L’altro giorno, infatti, durante un colloquio facilitato dal mediatore culturale, ha realizzato, sgranando gli occhi e sciogliendosi in un grande sorriso, che io sono il SUO tutore e non il tutore di tutti! Ma spiegargli concretamente cosa significhi tutto ciò non è facile nemmeno per me. Siamo tutti e due alle prime armi: io come tutore, lui come minore tutelato.
Prima ancora di cimentarmi tra scartoffie e procedure burocratiche, provo ad avviare un dialogo tra messaggi, telefonate, incontri al Centro per fare due chiacchiere. Parliamo di lui, ci concentriamo più sui suoi progetti futuri che sul passato così mortificante, ogni tanto accenniamo alla sua famiglia, ma cerco soprattutto di capire tra le righe quali sono i suoi interessi, le sue inclinazioni, i suoi sogni. C. è attento anche a me, mi chiede sempre come sto e come va il mio lavoro: faccio fatica, però, a spiegarglielo…troppo astratto per i suoi gusti!
Certo che questo ragazzo ha le idee già così chiare…Non ha nemmeno 17 anni ma ha progetti ben precisi: vuole rimanere in Italia e trovare un lavoro al più presto, possibilmente in un’officina meccanica o nella ristorazione. Purtroppo, però, oggi non è ancora pronto a decollare. Mancano una buona conoscenza dell’italiano e il titolo della terza media, senza i quali ogni velleità lavorativa si fermerebbe inevitabilmente. E di questo, C., non era molto consapevole. La sua aspettativa era un’altra, pensava di arrivare in Italia e mettersi a lavorare, guadagnare dei soldi, mandarli in Albania per aiutare la sua famiglia a vivere un po’ meglio. Era pronto a prendersi questo carico sulle spalle perché questa era la sua missione, l’unico suo obiettivo. Insieme ai bravissimi operatori del Centro cerchiamo allora di fargli capire quanto sia importante che lui parli e capisca bene l’italiano ed abbia un diploma che gli consenta di accedere poi ai corsi professionali. C. fa un po’ di resistenza, dice “sì ok” ma poi fa un po’ di testa sua, frequenta il corso di italiano ad intermittenza, spesso preferisce andare con i suoi amici e connazionali a fare un giro in centro città. Eh sì, anche se a volte me lo dimentico, C. non ha nemmeno 17 anni, ha voglia di divertirsi, conoscere delle ragazze, fare tardi la notte…come tutti i suoi coetanei, italiani e non.

# # #

▶ [Esercizi]
A: Secondo il testo scelto, in quali ambiti C. vorrebbe trovare lavoro?
B: Trascrivi dal testo scelto il passo compreso tra "Prima ancora di" e "i suoi gusti!", estremi inclusi.

▶ [Estratto dei dati]
# # #

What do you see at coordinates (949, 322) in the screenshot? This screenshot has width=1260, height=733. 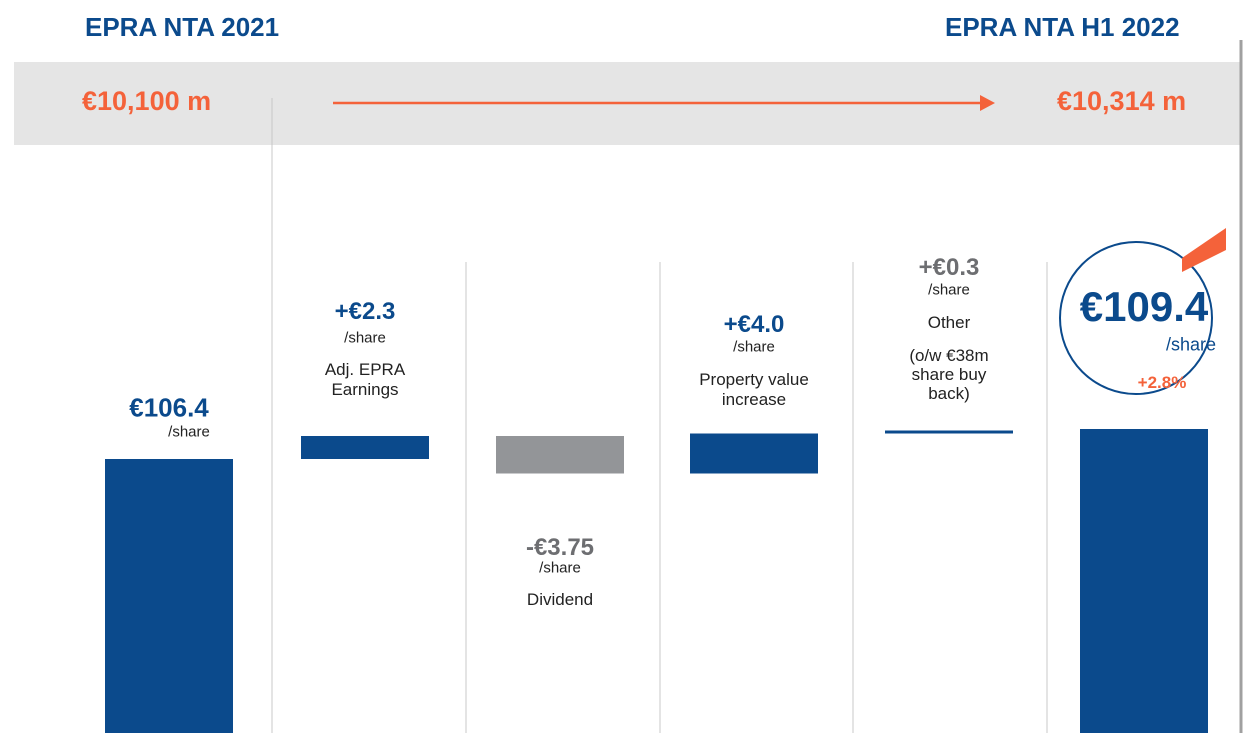 I see `category-label: Other` at bounding box center [949, 322].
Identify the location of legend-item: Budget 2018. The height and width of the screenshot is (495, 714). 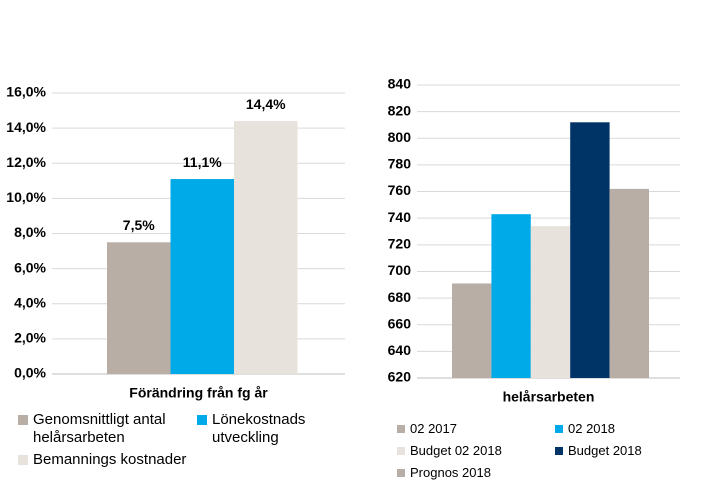
(630, 451).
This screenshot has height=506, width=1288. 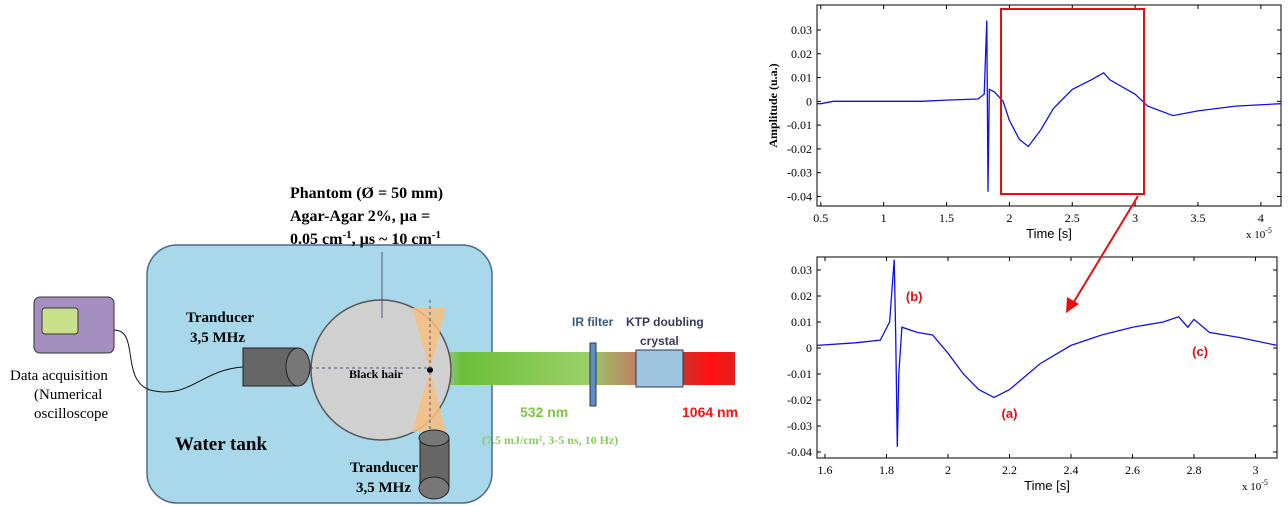 I want to click on x-tick-label: 1.6, so click(x=824, y=470).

# # #

▶ [Soluzioni]
A: In un'officina meccanica o nella ristorazione.

B:
Prima ancora di cimentarmi tra scartoffie e procedure burocratiche, provo ad avviare un dialogo tra messaggi, telefonate, incontri al Centro per fare due chiacchiere. Parliamo di lui, ci concentriamo più sui suoi progetti futuri che sul passato così mortificante, ogni tanto accenniamo alla sua famiglia, ma cerco soprattutto di capire tra le righe quali sono i suoi interessi, le sue inclinazioni, i suoi sogni. C. è attento anche a me, mi chiede sempre come sto e come va il mio lavoro: faccio fatica, però, a spiegarglielo…troppo astratto per i suoi gusti!